> _What you are asked to do_:
In the records below, swap every occurrence of "screenshot" for "screen capture" and leave all other wording unchanged.

> _Records supplied_:

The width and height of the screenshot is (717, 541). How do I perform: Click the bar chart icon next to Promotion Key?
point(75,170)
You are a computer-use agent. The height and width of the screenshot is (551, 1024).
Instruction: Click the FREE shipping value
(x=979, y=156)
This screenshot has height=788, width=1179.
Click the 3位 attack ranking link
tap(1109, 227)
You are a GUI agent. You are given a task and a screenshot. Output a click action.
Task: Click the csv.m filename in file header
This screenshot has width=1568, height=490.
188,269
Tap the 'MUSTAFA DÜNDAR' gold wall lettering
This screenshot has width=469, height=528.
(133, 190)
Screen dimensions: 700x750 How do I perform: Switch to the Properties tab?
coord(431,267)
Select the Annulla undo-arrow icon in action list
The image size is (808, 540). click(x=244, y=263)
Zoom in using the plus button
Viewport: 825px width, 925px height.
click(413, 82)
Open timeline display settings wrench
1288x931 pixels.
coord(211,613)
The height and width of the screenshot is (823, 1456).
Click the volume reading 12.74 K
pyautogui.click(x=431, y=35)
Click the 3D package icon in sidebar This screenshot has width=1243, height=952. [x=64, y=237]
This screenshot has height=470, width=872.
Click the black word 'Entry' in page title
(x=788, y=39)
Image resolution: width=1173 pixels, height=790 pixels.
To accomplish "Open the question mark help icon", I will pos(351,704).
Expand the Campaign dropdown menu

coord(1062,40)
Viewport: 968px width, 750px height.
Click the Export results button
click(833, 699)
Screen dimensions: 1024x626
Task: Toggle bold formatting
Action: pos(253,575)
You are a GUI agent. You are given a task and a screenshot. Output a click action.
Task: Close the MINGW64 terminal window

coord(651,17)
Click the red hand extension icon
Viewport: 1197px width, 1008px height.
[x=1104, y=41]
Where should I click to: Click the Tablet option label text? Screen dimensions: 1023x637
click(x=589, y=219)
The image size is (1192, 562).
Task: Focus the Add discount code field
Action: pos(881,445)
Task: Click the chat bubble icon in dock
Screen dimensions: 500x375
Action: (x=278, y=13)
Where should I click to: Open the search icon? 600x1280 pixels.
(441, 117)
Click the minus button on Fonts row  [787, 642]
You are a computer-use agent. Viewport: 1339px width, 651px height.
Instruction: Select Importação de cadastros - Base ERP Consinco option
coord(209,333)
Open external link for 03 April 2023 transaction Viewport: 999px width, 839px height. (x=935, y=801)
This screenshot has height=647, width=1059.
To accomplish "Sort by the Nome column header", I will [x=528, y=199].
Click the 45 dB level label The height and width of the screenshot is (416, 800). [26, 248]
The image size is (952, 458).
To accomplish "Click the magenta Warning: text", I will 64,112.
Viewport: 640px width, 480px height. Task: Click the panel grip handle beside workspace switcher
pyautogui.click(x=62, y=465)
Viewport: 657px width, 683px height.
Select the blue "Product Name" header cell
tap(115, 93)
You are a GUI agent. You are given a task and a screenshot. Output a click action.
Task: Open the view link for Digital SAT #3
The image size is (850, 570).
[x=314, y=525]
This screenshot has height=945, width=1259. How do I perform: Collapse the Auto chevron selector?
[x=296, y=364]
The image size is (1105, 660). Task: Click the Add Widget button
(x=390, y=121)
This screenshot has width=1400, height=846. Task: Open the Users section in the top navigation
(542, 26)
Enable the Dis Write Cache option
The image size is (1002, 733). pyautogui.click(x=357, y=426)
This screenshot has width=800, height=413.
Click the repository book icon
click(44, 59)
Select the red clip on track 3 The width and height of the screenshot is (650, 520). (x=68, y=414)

> _Task output_:
The width and height of the screen capture is (717, 541). How do I perform: Click the bar chart icon next to Promotion Key?
point(75,170)
You are a computer-use agent. The height and width of the screen capture is (551, 1024).
Instruction: Click the FREE shipping value
(x=979, y=156)
This screen capture has height=788, width=1179.
Click the 3位 attack ranking link
tap(1109, 227)
You are a GUI agent. You are given a task and a screen capture. Output a click action.
Task: Click the csv.m filename in file header
This screen capture has width=1568, height=490.
188,269
Tap the 'MUSTAFA DÜNDAR' gold wall lettering
This screen capture has width=469, height=528.
(133, 190)
Screen dimensions: 700x750 How do I perform: Switch to the Properties tab?
coord(431,267)
Select the Annulla undo-arrow icon in action list
The image size is (808, 540). click(x=244, y=263)
Zoom in using the plus button
Viewport: 825px width, 925px height.
click(413, 82)
Open timeline display settings wrench
1288x931 pixels.
coord(211,613)
The height and width of the screen capture is (823, 1456).
Click the volume reading 12.74 K
pyautogui.click(x=431, y=35)
Click the 3D package icon in sidebar This screen capture has width=1243, height=952. [x=64, y=237]
This screen capture has height=470, width=872.
Click the black word 'Entry' in page title
(x=788, y=39)
Image resolution: width=1173 pixels, height=790 pixels.
To accomplish "Open the question mark help icon", I will pos(351,704).
Expand the Campaign dropdown menu

coord(1062,40)
Viewport: 968px width, 750px height.
Click the Export results button
click(833, 699)
Screen dimensions: 1024x626
Task: Toggle bold formatting
Action: pos(253,575)
You are a GUI agent. You are given a task and a screen capture. Output a click action.
Task: Close the MINGW64 terminal window

coord(651,17)
Click the red hand extension icon
Viewport: 1197px width, 1008px height.
[x=1104, y=41]
Where should I click to: Click the Tablet option label text? Screen dimensions: 1023x637
click(x=589, y=219)
The image size is (1192, 562).
Task: Focus the Add discount code field
Action: pos(881,445)
Task: Click the chat bubble icon in dock
Screen dimensions: 500x375
Action: (x=278, y=13)
Where should I click to: Open the search icon? 600x1280 pixels.
(441, 117)
Click the minus button on Fonts row  [787, 642]
You are a computer-use agent. Viewport: 1339px width, 651px height.
Instruction: Select Importação de cadastros - Base ERP Consinco option
coord(209,333)
Open external link for 03 April 2023 transaction Viewport: 999px width, 839px height. (x=935, y=801)
This screen capture has height=647, width=1059.
To accomplish "Sort by the Nome column header", I will [x=528, y=199].
Click the 45 dB level label The height and width of the screen capture is (416, 800). [26, 248]
The image size is (952, 458).
To accomplish "Click the magenta Warning: text", I will 64,112.
Viewport: 640px width, 480px height. Task: Click the panel grip handle beside workspace switcher
pyautogui.click(x=62, y=465)
Viewport: 657px width, 683px height.
Select the blue "Product Name" header cell
tap(115, 93)
You are a GUI agent. You are given a task and a screen capture. Output a click action.
Task: Open the view link for Digital SAT #3
The image size is (850, 570).
[x=314, y=525]
This screen capture has height=945, width=1259. How do I perform: Collapse the Auto chevron selector?
[x=296, y=364]
The image size is (1105, 660). Task: Click the Add Widget button
(x=390, y=121)
This screen capture has width=1400, height=846. Task: Open the Users section in the top navigation
(542, 26)
Enable the Dis Write Cache option
The image size is (1002, 733). pyautogui.click(x=357, y=426)
This screen capture has width=800, height=413.
Click the repository book icon
click(44, 59)
Select the red clip on track 3 The width and height of the screen capture is (650, 520). (x=68, y=414)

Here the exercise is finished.